Michael J. Bouwhuis may be well-known publicly for his leadership as the campus president of the Davis Applied Technology College in Kaysville, but at home, he's known as the "keeper of the rabbit."
Bouwhuis affectionately calls his wife of 40 years, Shirley, either Bunny or Rabbit.
"I can't remember what the genesis was," he said. "I think that's true of names of endearment -- it just kind of happens."
But Shirley Bouwhuis remembers.
"When we met, I had these wire-rimmed glasses that would slip down my nose," she said. "He said I looked like a rabbit when I wiggled my nose to get them up."
Michael Bouwhuis said store decorations and television commercials this time of year give him plenty of fodder to crack jokes that playfully remind his wife that she's the one for him.
"He nicknamed himself the keeper of the rabbit," Shirley Bouwhuis said. "He said I need someone to take care of me."
The couple is just two of many Top of Utah residents who celebrate Easter traditions this time of year.

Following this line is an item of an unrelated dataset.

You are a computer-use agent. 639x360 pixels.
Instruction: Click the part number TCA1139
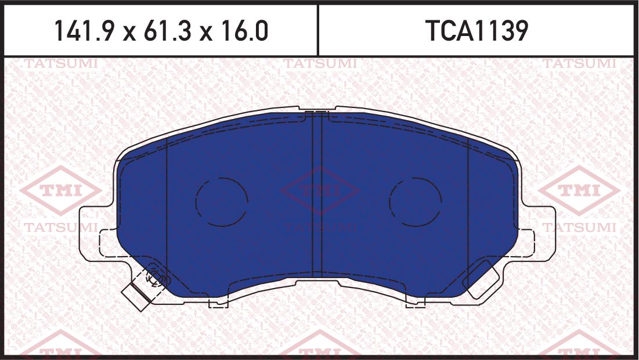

While most who observe the day would agree that remembering the resurrection of Jesus Christ is the most important aspect of the holiday, many also incorporate some fun into their Easter observance
The Bouwhuis couple was careful not to downplay the importance of worship on Easter.
Members of The Church of Jesus Christ of Latter-day Saints, they told about often making their children go to church early in the morning before they could search for candy and eggs throughout their house.

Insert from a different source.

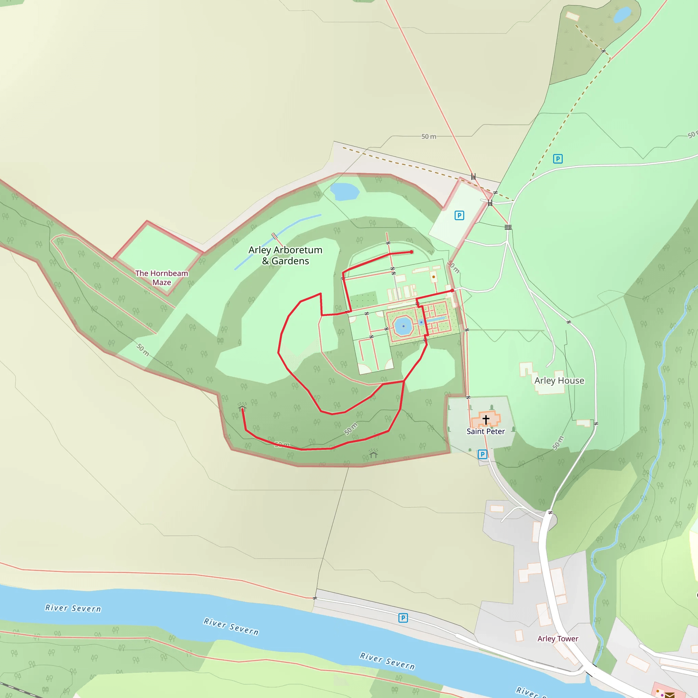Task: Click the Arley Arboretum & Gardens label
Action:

Despite the serious nature of Easter, they said they often have made time for fun on that day.
"We played hot and cold to help our children find the candy and eggs," Shirley Bouwhuis said.
"I used to forget where I hid things. We used to find it months later."
Kim McCorkle Harbath, of Ogden, also discussed attending her church, the Congregational United Church of Christ, on Resurrection Sunday.
But she also has a tradition in her house that started innocently enough but has grown to something full of opportunity for creating memories.
"One year, when my daughters were small, ages 1 and 4, my husband and I didn't have money to buy Easter treats," she recalls.
"I had stashed away underwear I had found in a markdown bin at Kmart for 25 cents apiece, and Easter morning, I put out new underwear in the yard with the dyed eggs."
Being so young, her daughters were thrilled, Harbath said.
The tradition has continued for decades.
These days, the Easter Bunny leaves elaborate samples of undergarments hanging on the bushes in the Harbaths' yard Easter morning, not only for her daughters but also for herself, her husband and her son-in-law.
Harbath said, one year, her daughters made a neon sign pointing to the underwear -- and it backed up traffic.
Ogden resident Connie Neal said her grandmother used to take two graham crackers and put frosting between them.
Then she would put frosting on top and sprinkle them with green coconut to make it look like grass.
"Then on top of that she would place a Peeps along with some jelly beans," Neal said.
"She also made deviled eggs and absolutely the best puffed rice balls. I try to do some of the same things with my kids and now my grandkids."